Airbus A380 superjumbo aircraft face checks after part is recovered from 2017 engine explosion
22 August 2019
An investigation into a mid-air engine explosion on an Air France A380 in 2017 is now focused on a part showing evidence of metal fatigue recently recovered from the Greenland icecap.
Airbus A380 - Image: Air France-KLM
According to a Reuters report, the titanium alloy part is the centrepiece of a 3-metre-wide fan on engines built for the world’s largest airliner by US-based Engine Alliance, co-owned by General Electric and Pratt & Whitney.
It had sat buried in Greenland’s ice sheet since September 2017 when one of four engines on Air France flight 66 abruptly disintegrated en route from Paris to Los Angeles. It was prised from the ice in June after a high-tech aerial radar search.
Confirming the focus of the probe after Reuters reported the plans for inspections, France’s BEA air accident agency said it had discovered a “sub-surface fatigue crack” on the recovered part and the engine maker was preparing checks.
The people familiar with the matter linked the crack to a suspected manufacturing flaw and said the checks - to be carried out urgently on engines that have conducted a certain number of flights - would affect dozens of the double-decker jets.

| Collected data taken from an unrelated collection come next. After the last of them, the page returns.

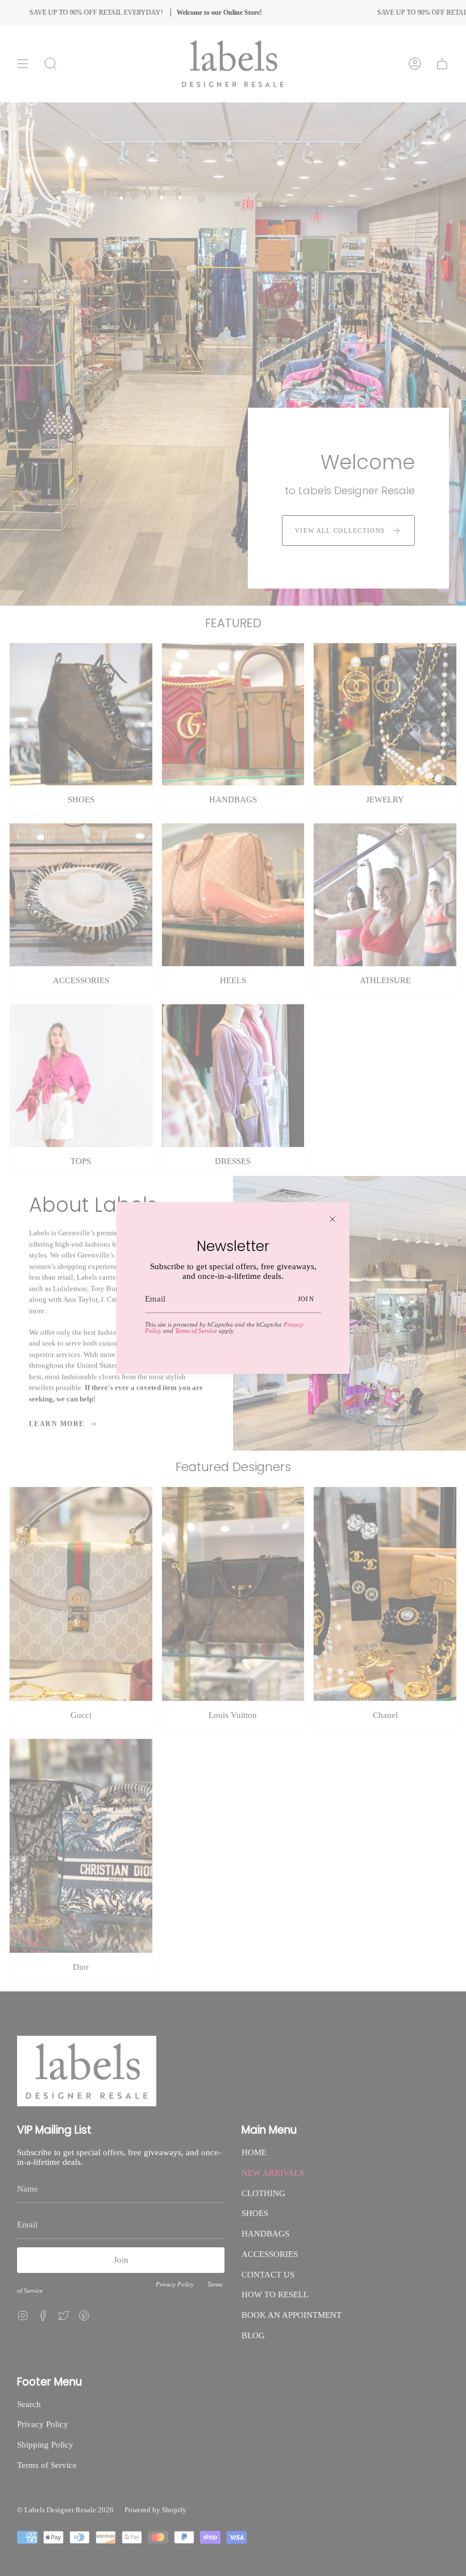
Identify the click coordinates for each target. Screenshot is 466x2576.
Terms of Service (196, 1330)
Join (306, 1298)
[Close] (332, 1219)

The people said the suspect part was fabricated on behalf of consortium member Pratt & Whitney, which declined to comment.
Engine Alliance is one of two engine suppliers for the Airbus A380 in competition with Britain’s Rolls-Royce. Its engines power a total of 152 aircraft or just over 60% of the 237 A380s in service.
Nobody was hurt in the September 2017 incident, in which the Air France superjumbo diverted safely to Goose Bay in Canada.
Besides Air France, other airlines operating the A380 with Engine Alliance powerplants include Dubai’s Emirates, Qatar Airways, Abu Dhabi-based Etihad and Korean Air.
Air France said in July it would retire its fleet of 10 A380s by 2022.